Your AI-Generated Tests Are Lying to You

My test suite was green.

393 test files. Python unit tests, TypeScript/Vitest frontend tests, Hypothesis property tests, Playwright E2E specs. All generated in Spec Mode with AWS Kiro, as part of building a complete SaaS product: alone, over 52 days, 292,000+ net lines of code.

All green. I was satisfied.

Then a colleague sat down with me and started looking more closely at some of the tests.

He didn't say much at first. He just showed me.

I had written before about Spec-Driven Development: how Kiro forces you to think before a single line of code gets generated, and how the discipline behind specs and steering files is what separates maintainable enterprise code from the architectural dead ends of vibe coding. I still believe that. But I had been so focused on feature delivery, on specs and architecture and the sheer speed of what a single person can build with agentic AI, that I had missed something sitting right in front of me.

The tests looked correct.
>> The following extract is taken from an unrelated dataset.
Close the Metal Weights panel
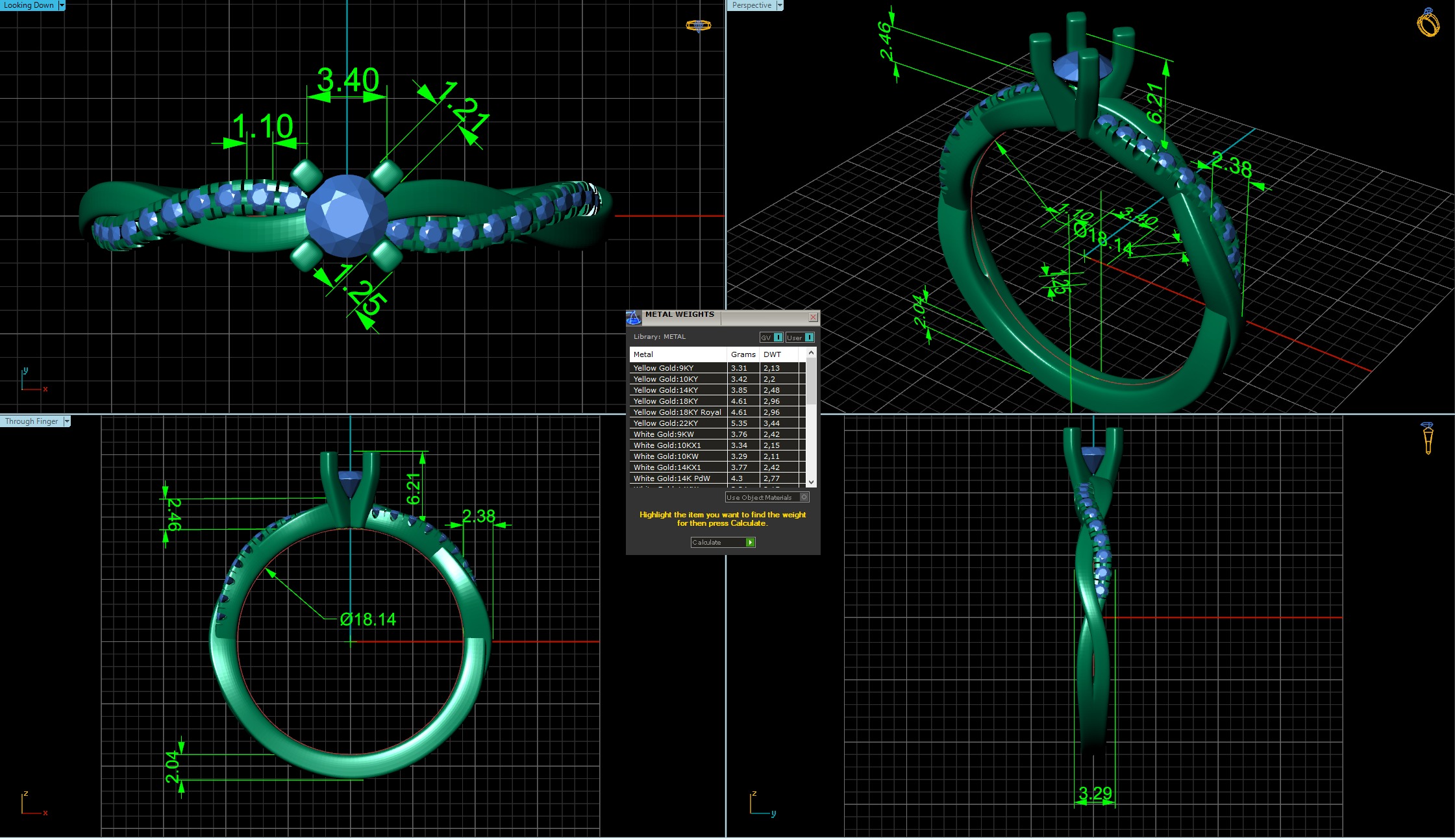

They ran. They passed. But many of them were simply testing nothing.

The Problem Has a Name. Seven of Them, to Be Precise.

After that conversation I started digging deeper. What I found was systematic, not random. AI-generated tests fail in predictable patterns. The same anti-patterns appear repeatedly, across every layer: infrastructure, backend, frontend.

The seven anti-pattern types in AI-generated tests

Here is what I documented in the codebase:

The Structural Inspector is the most common pattern. The test checks whether an object has a certain property or structure, not whether it behaves correctly. It inspects but does not verify. Found in 30+ files, dominant in the infrastructure layer.

The Analyst checks outputs that were hardcoded directly into the mock input. A tautology dressed as a test: "Given input X, output is X." Found approximately 35 times.

The Mirror is a tautological test that essentially checks the implementation against itself. The test passes because it copies what the function does, not what it should do. Approximately 20 instances.

The Liar is also known as the Evergreen Test. It passes regardless of what the code does. The assertion is either vacuous or always true. Approximately 18 instances.

The Happily Naive covers only the happy path, with no edge cases, no boundary values, no error scenarios. Approximately 18 instances.

Testing the Mock validates that the mock returns what it was configured to return. The actual production code is never executed. Approximately 15 instances.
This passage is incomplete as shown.